What to work on: Within the entries below, the lines from the one with "Гарантия, обмен и возврат (617, 148)" through the one with "Публичная оферта (756, 2002)" are to be set down exactly, both ends kept.

Data for processing:
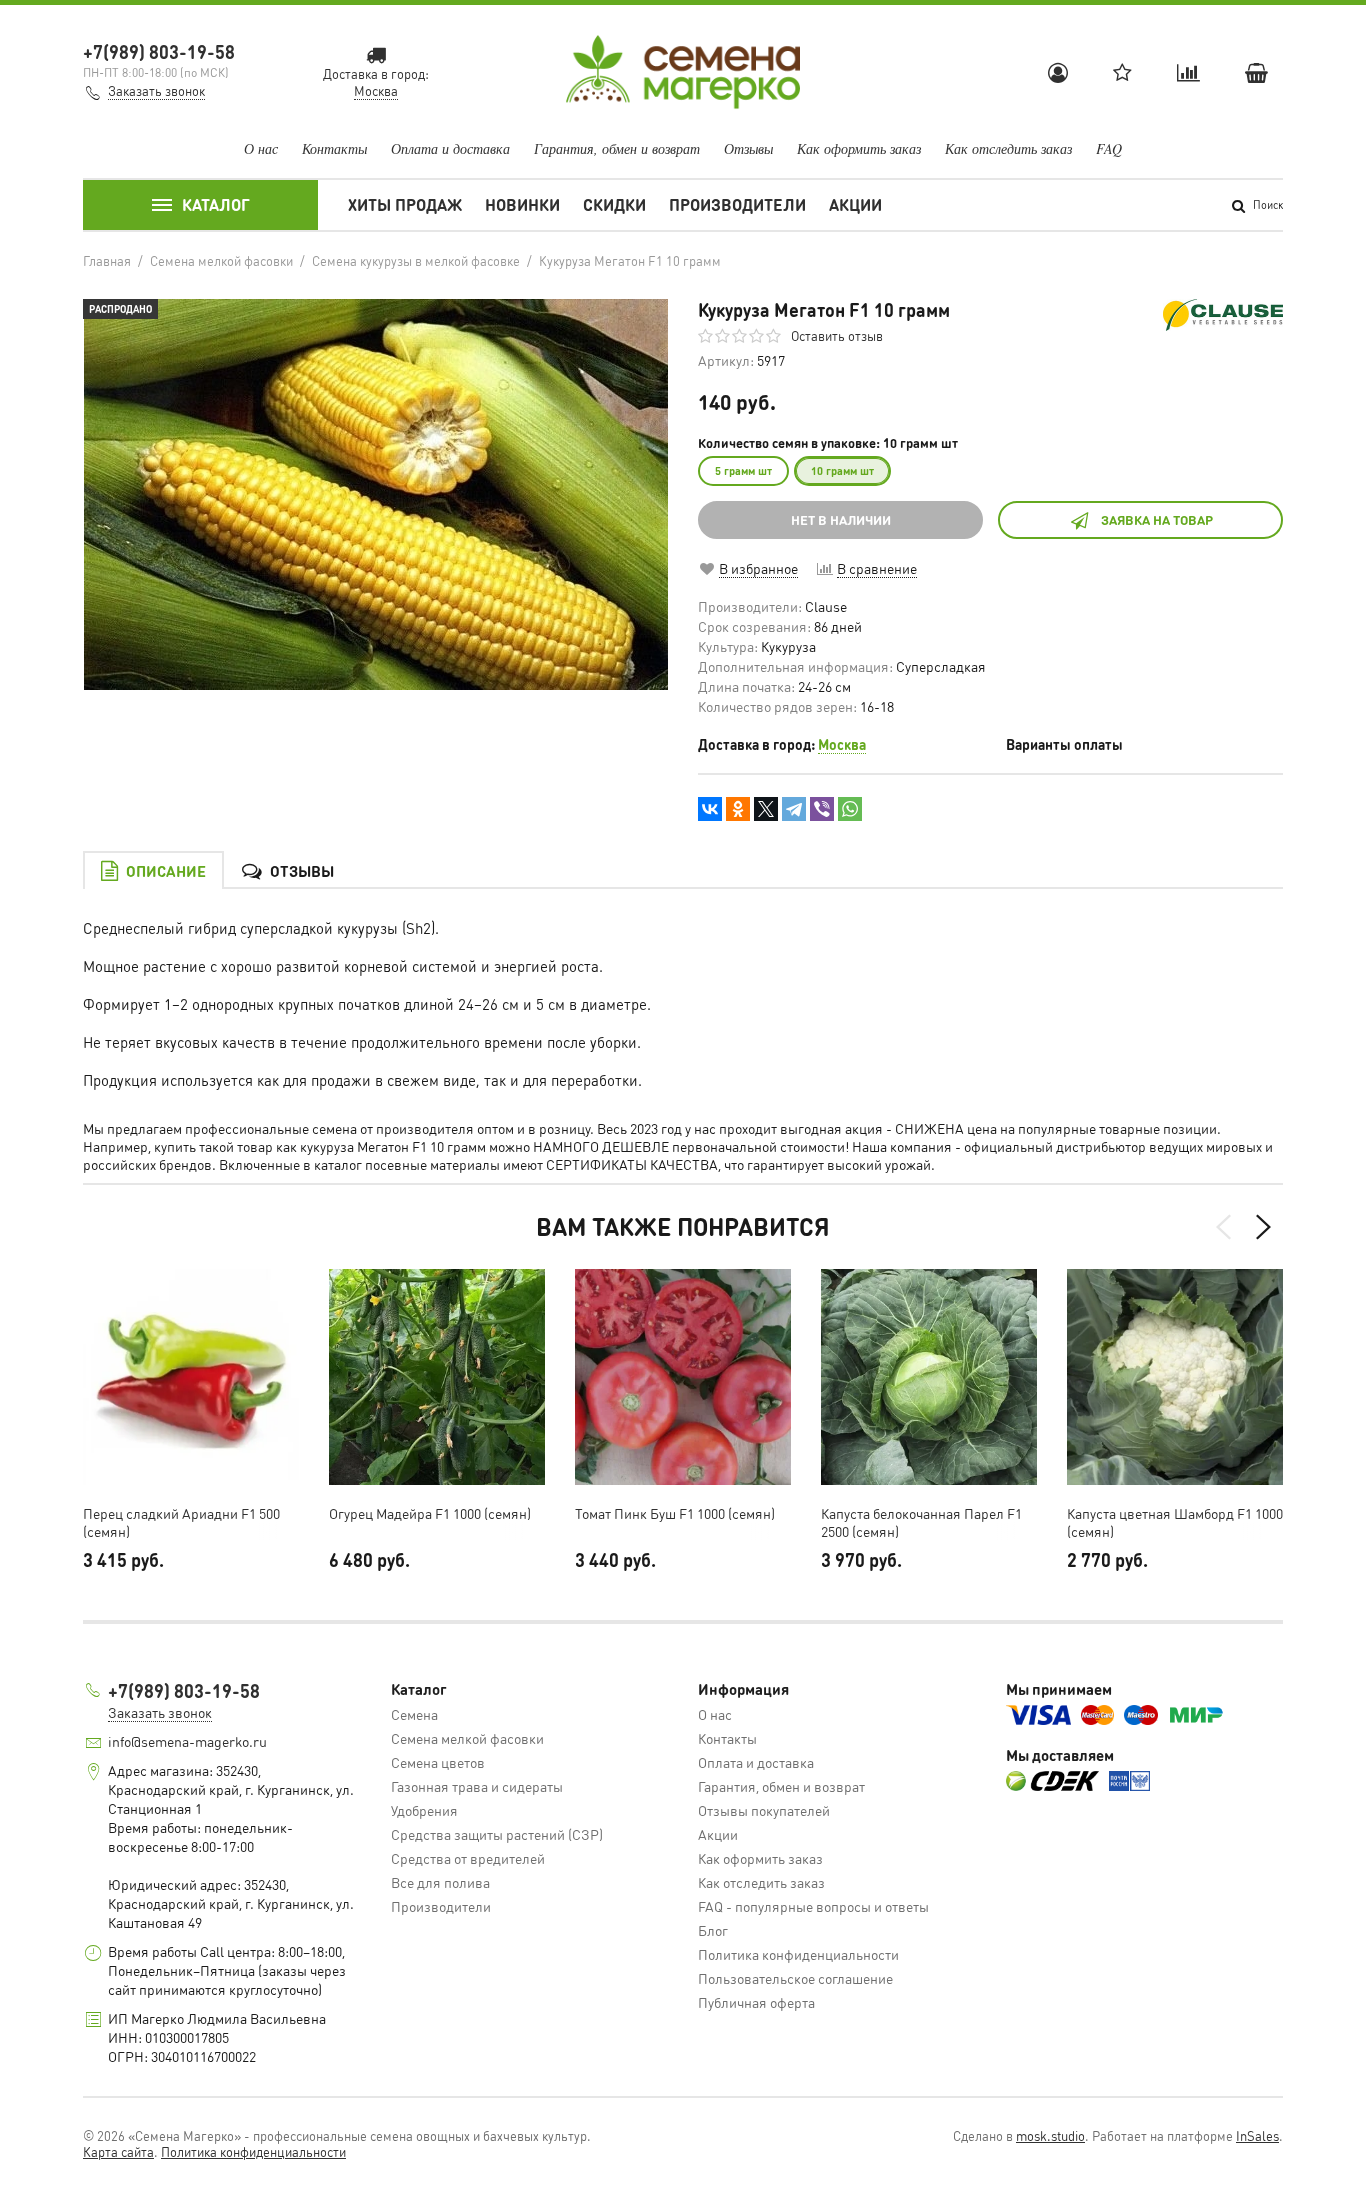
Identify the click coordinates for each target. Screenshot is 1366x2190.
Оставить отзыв (837, 335)
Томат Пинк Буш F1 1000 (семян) (675, 1513)
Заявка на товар (1157, 519)
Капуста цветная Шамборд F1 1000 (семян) (1175, 1522)
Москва (842, 744)
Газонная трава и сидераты (477, 1786)
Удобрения (424, 1810)
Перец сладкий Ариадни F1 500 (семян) (181, 1522)
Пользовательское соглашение (795, 1978)
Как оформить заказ (859, 148)
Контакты (334, 148)
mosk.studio (1050, 2135)
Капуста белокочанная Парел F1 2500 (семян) (921, 1522)
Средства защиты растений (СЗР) (497, 1834)
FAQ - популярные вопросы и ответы (813, 1906)
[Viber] (822, 809)
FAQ (1109, 148)
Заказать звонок (156, 90)
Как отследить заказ (1008, 148)
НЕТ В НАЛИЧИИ (841, 519)
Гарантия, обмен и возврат (617, 148)
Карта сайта (118, 2151)
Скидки (614, 204)
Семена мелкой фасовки (467, 1738)
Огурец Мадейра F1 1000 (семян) (430, 1513)
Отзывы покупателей (764, 1810)
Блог (713, 1930)
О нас (261, 148)
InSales (1257, 2135)
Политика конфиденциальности (798, 1954)
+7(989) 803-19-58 (159, 51)
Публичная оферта (756, 2002)
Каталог (216, 204)
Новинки (522, 204)
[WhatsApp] (850, 809)
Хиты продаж (405, 204)
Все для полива (440, 1882)
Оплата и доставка (450, 148)
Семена (414, 1714)
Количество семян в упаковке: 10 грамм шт (828, 443)
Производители (737, 204)
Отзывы (748, 148)
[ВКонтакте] (710, 809)
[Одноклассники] (738, 809)
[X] (766, 809)
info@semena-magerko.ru (187, 1741)
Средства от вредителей (468, 1858)
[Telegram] (794, 809)
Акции (855, 204)
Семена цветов (438, 1762)
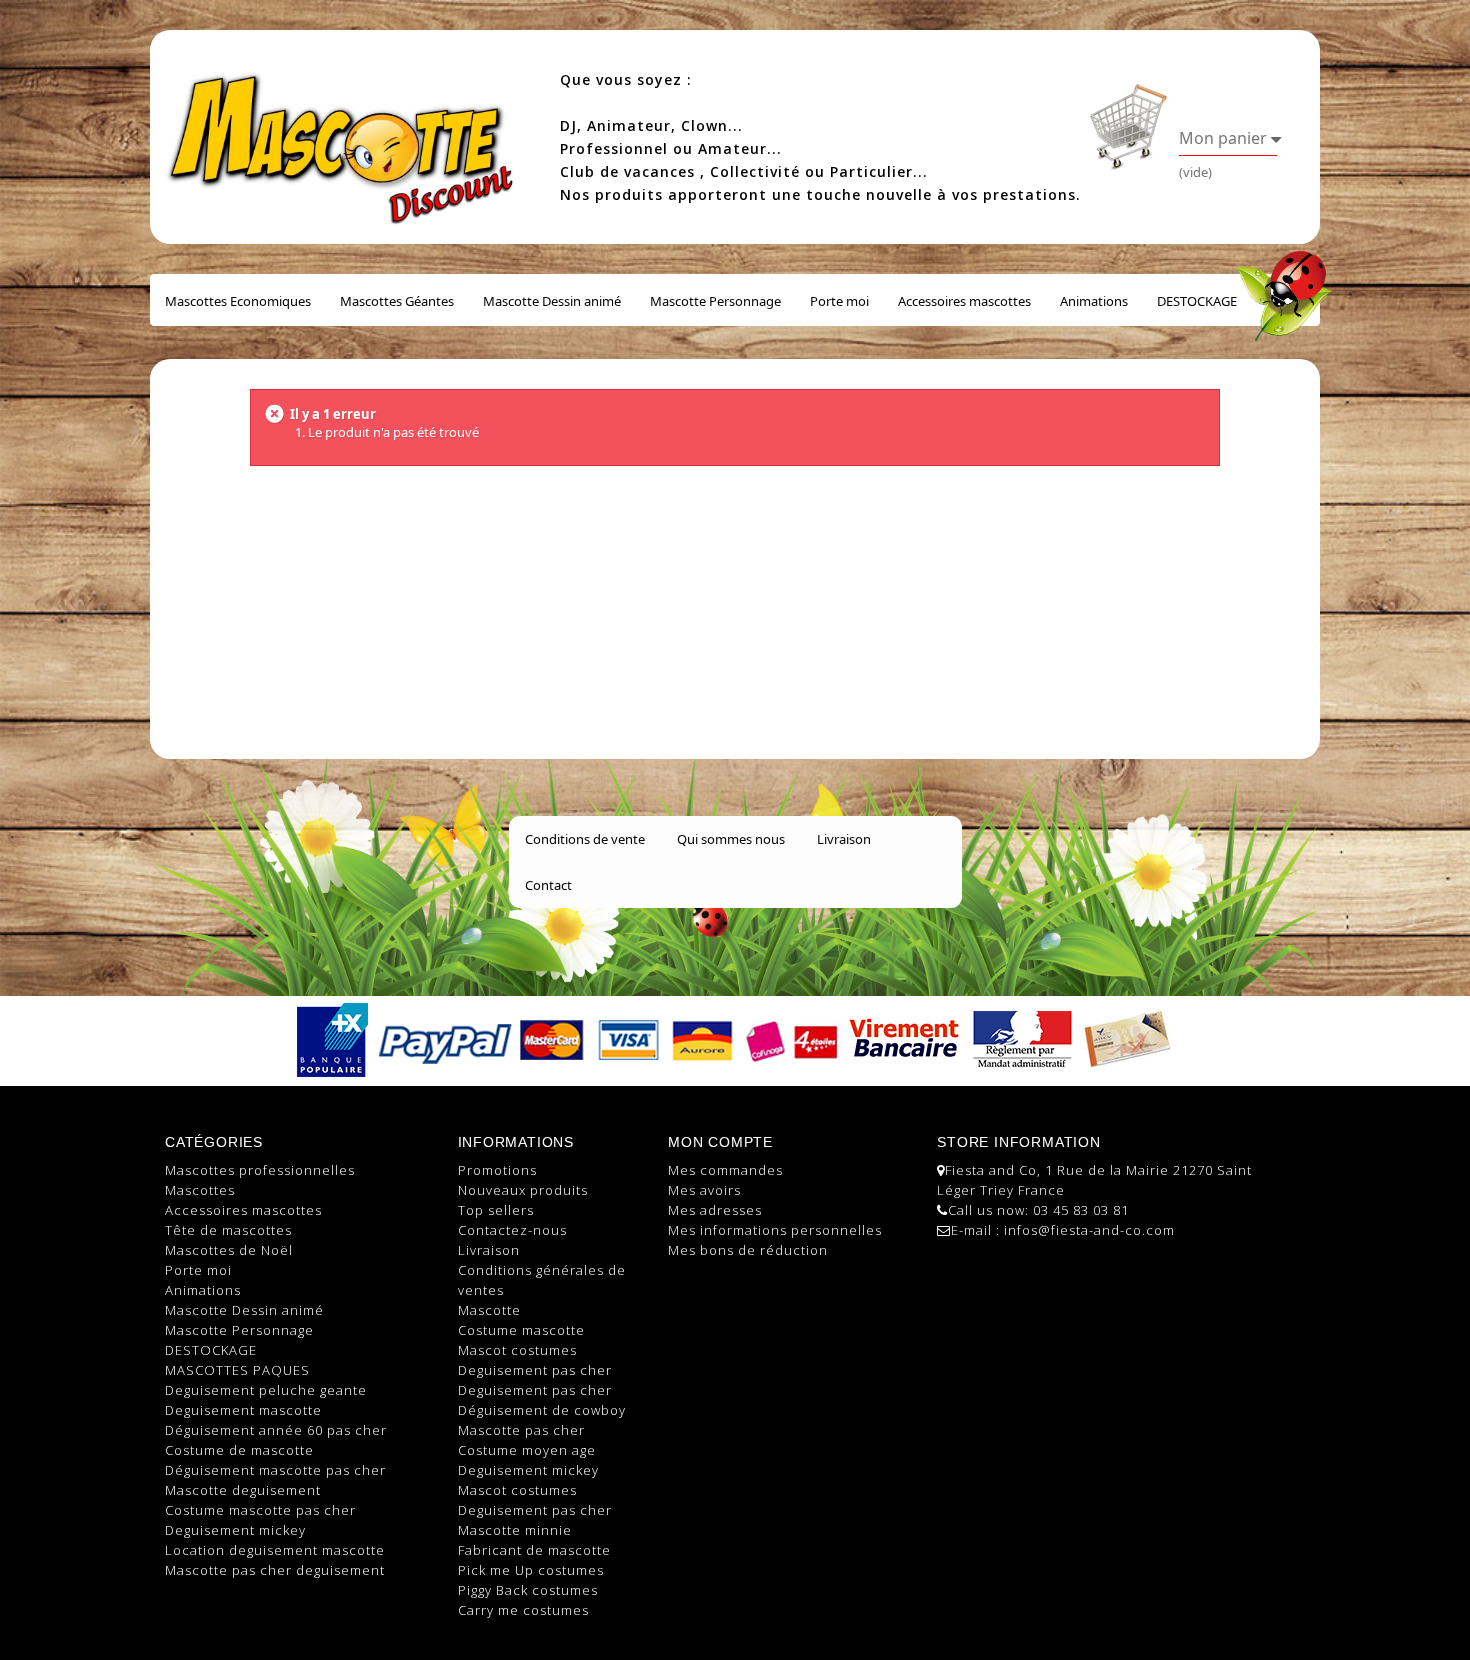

Task output:
Гарантия, обмен и возврат (617, 148)
Карта сайта (118, 2151)
Скидки (614, 204)
Семена мелкой фасовки (467, 1738)
Огурец Мадейра F1 1000 (семян) (430, 1513)
Отзывы покупателей (764, 1810)
Блог (713, 1930)
О нас (261, 148)
InSales (1257, 2135)
Политика конфиденциальности (798, 1954)
+7(989) 803-19-58 (159, 51)
Публичная оферта (756, 2002)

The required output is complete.